EUROPE - Certain elements of Solvency II might actually encourage insurers to take more risk at the wrong time, according to Philipp Keller, an actuary at Deloitte Switzerland.
Speaking at an event organised by the Austrian actuarial association AVÖ in Vienna, he argued that some elements of the new regulation would give rise to "bad incentives".
Keller said a provision allowing insurers to ignore market volatility they were not exposed to when calculating capital requirements would lead to non-performing assets being "locked in" as held-to-maturity investments
He said this could be "disastrous", as insurers might then be unable to sell assets when they ought to.
"The matching adjustment will lead to insurers taking more risk when their business is down," Keller said.
He added: "Held-to-maturity approaches lead to people hoping that it will get better, and then they will not sell - or are not able to sell - when the next crisis hits.
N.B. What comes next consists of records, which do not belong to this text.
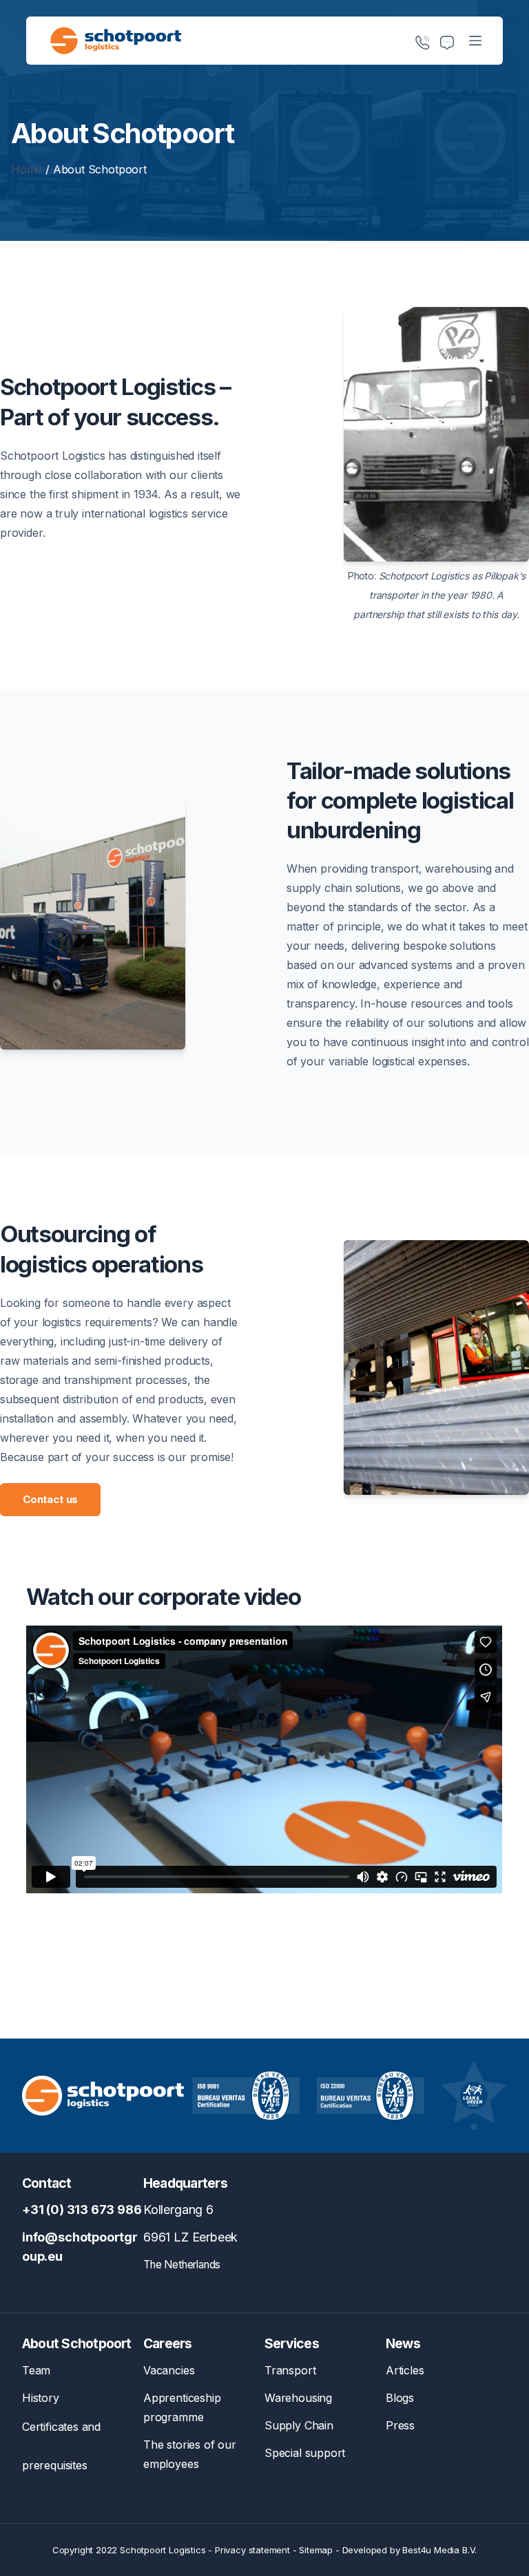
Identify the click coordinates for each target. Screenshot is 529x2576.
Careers (167, 2343)
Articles (405, 2370)
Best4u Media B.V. (439, 2549)
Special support (304, 2453)
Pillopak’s (504, 576)
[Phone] (422, 42)
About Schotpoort (77, 2343)
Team (36, 2370)
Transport (289, 2370)
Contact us (50, 1499)
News (403, 2343)
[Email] (447, 42)
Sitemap (316, 2549)
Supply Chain (298, 2425)
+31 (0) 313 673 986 (82, 2209)
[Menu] (475, 40)
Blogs (400, 2398)
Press (400, 2425)
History (40, 2398)
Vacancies (168, 2370)
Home (26, 169)
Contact (47, 2183)
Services (291, 2343)
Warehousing (298, 2398)
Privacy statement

And it will."
Another technical problem found within Solvency II, according to Keller, is that the mark-to-market valuation is not always consistent with static replications on which the matching adjustment is based.
He said there had been too little discussion about replication with financial instruments with reliable market prices, which is "the really defining factor" from which discount rates and risk margins are derived.
As for the future of the capital market, Keller said: "We will reach a new form of stability, but we do not know what it will look like yet."
He said the financial crisis had been "exciting" for actuaries, as old models were not working anymore and new models and approaches were needed.
The actuary also pointed out that the concept of 'embedded value' had become "an absurdity" during the crisis, adding that many concepts - such as 'market-consistent valuation', currently "lacked a commonly accepted understanding".